# [PROBLEM TO WORK ON]
Find the line with "Given: Open the bit.ly/LEGOSDCCMinifi link" in the entries below, then output every line from it down to the line with "The width and height of the screenshot is (1012, 477).", exactly and with no pictures.

# [EXTRACTED INFORMATION]

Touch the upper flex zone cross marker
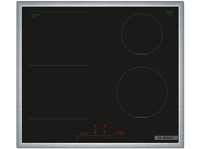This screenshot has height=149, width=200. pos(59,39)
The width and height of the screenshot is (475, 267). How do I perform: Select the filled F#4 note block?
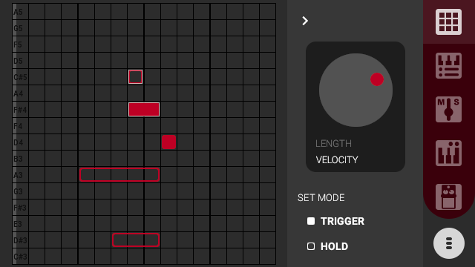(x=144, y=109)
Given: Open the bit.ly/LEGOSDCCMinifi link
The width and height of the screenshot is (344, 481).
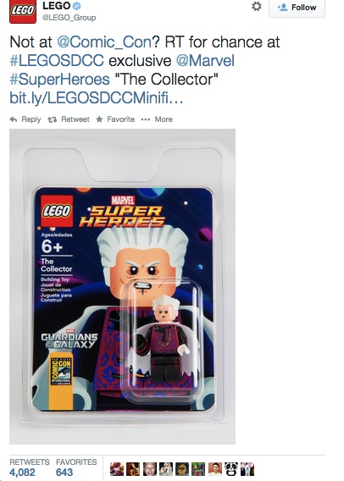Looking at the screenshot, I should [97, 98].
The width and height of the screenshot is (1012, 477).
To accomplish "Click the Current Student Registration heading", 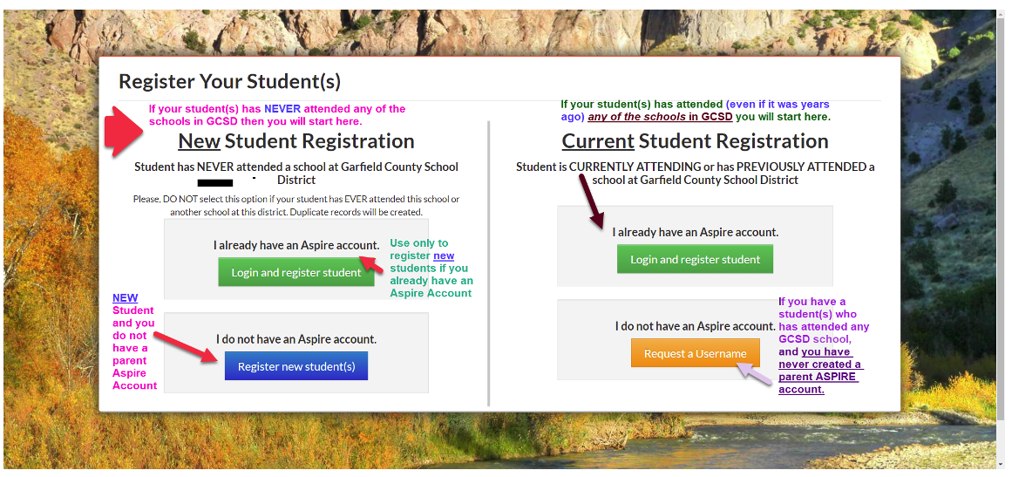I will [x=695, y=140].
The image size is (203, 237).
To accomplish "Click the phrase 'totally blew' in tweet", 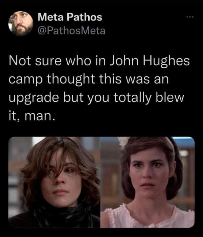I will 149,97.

---

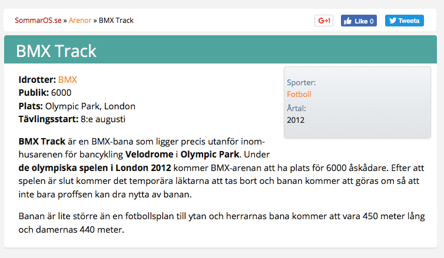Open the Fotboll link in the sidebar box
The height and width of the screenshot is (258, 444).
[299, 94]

...

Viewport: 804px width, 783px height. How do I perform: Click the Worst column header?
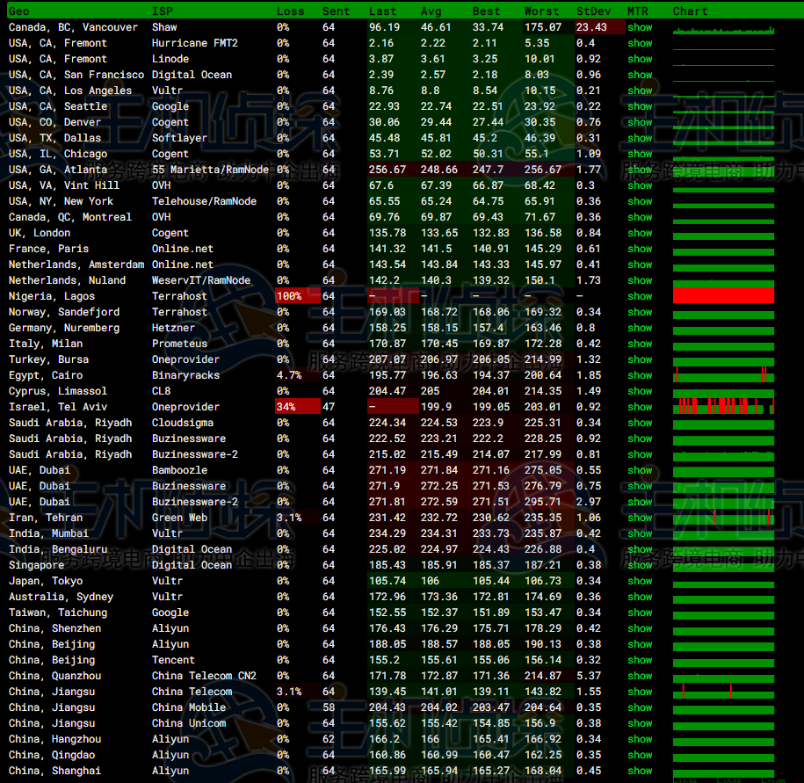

# [SOLUTION TO THIS TASK]
Given: Open the bit.ly/LEGOSDCCMinifi link
The width and height of the screenshot is (344, 481).
Looking at the screenshot, I should [97, 98].
The width and height of the screenshot is (1012, 477).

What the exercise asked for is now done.